▸ Problem description:
Copy the records below exactly, but leave out any picture they contain.

▸ Working data:

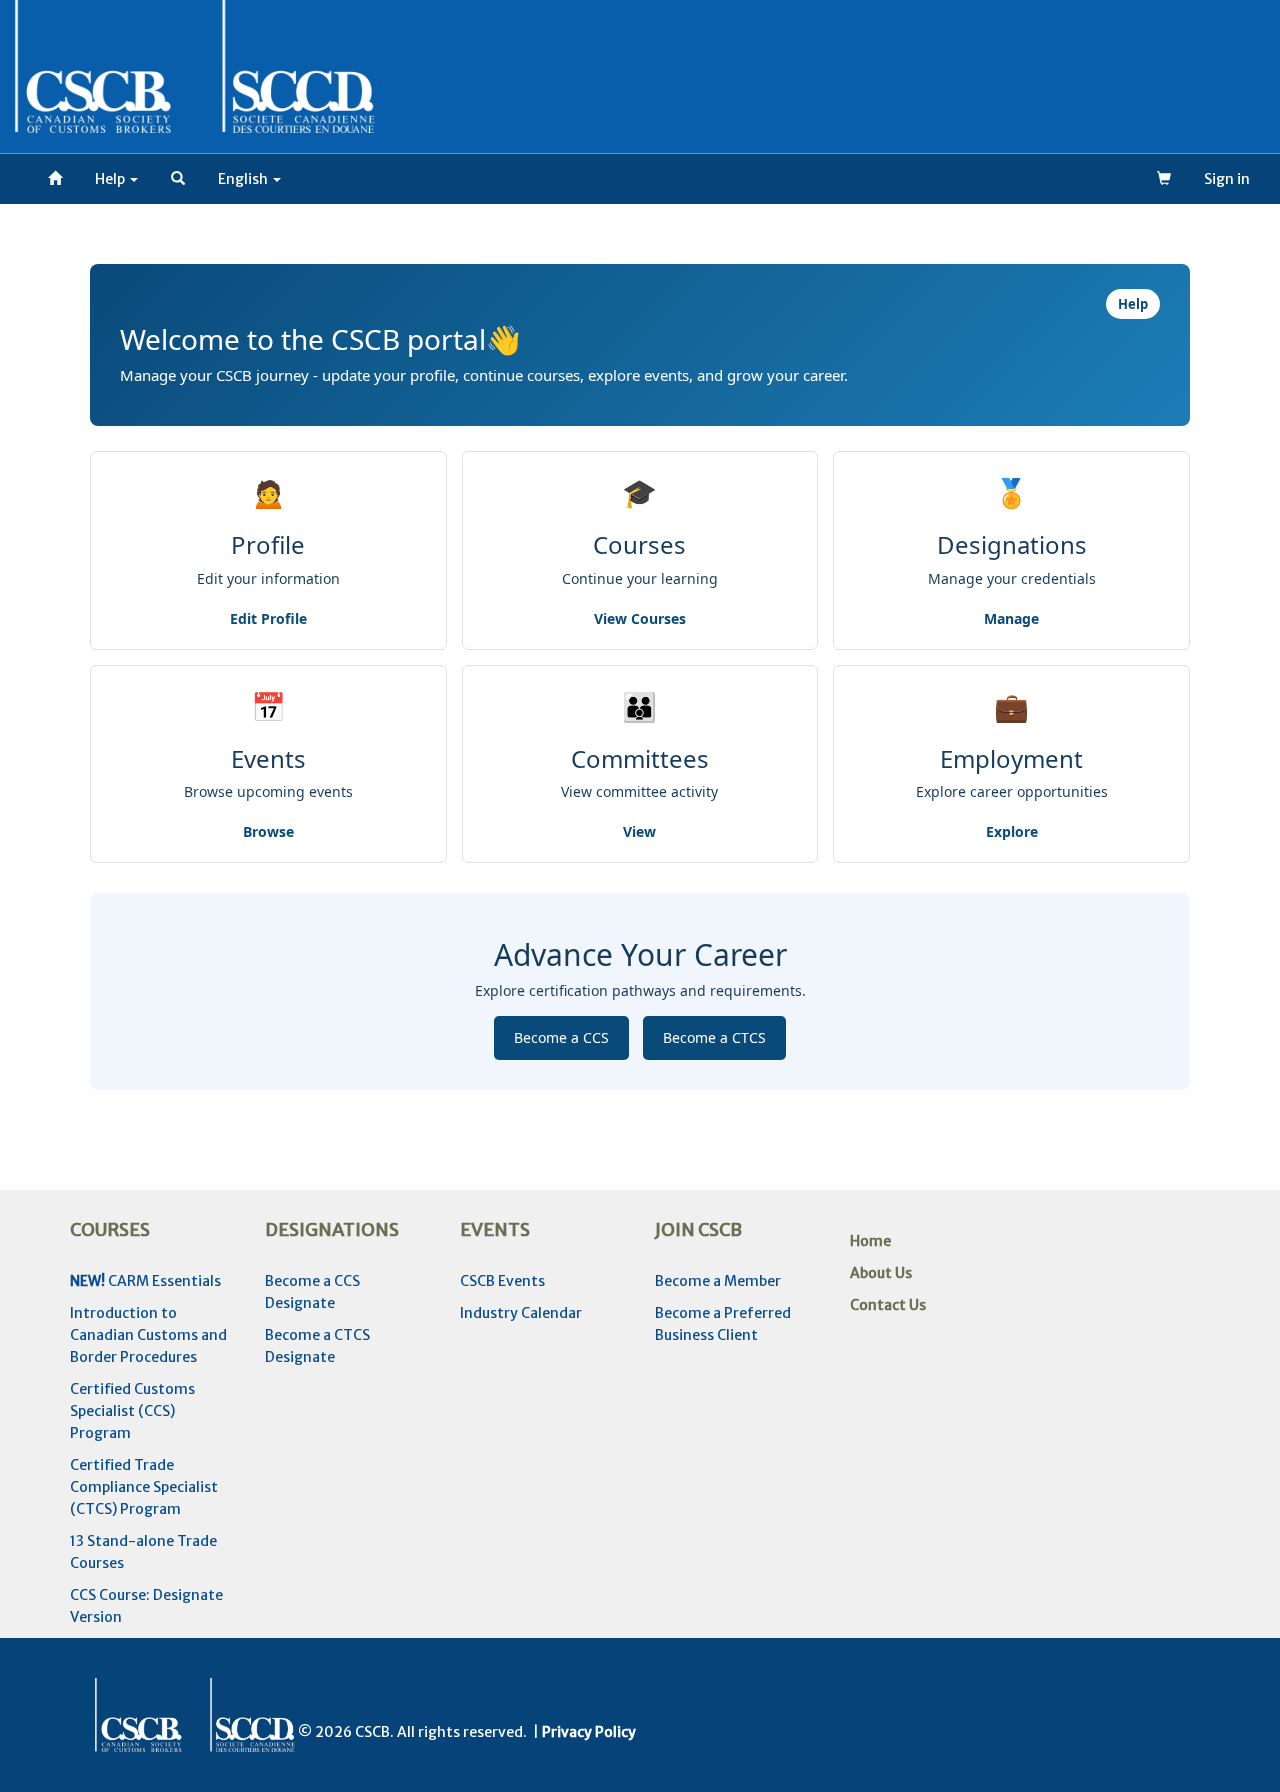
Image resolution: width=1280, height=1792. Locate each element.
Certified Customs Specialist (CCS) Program (132, 1411)
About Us (881, 1273)
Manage (1011, 618)
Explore (1012, 831)
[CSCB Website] (55, 179)
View (639, 831)
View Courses (640, 618)
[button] (178, 179)
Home (870, 1241)
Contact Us (888, 1305)
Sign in (1227, 179)
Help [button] (111, 179)
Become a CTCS (714, 1037)
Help (1133, 304)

▸ Written solution:
Image resolution: width=1280, height=1792. Locate each element.
Certified Customs Specialist (CCS) Program (132, 1411)
About Us (881, 1273)
Manage (1011, 618)
Explore (1012, 831)
[CSCB Website] (55, 179)
View (639, 831)
View Courses (640, 618)
[button] (178, 179)
Home (870, 1241)
Contact Us (888, 1305)
Sign in (1227, 179)
Help [button] (111, 179)
Become a CTCS (714, 1037)
Help (1133, 304)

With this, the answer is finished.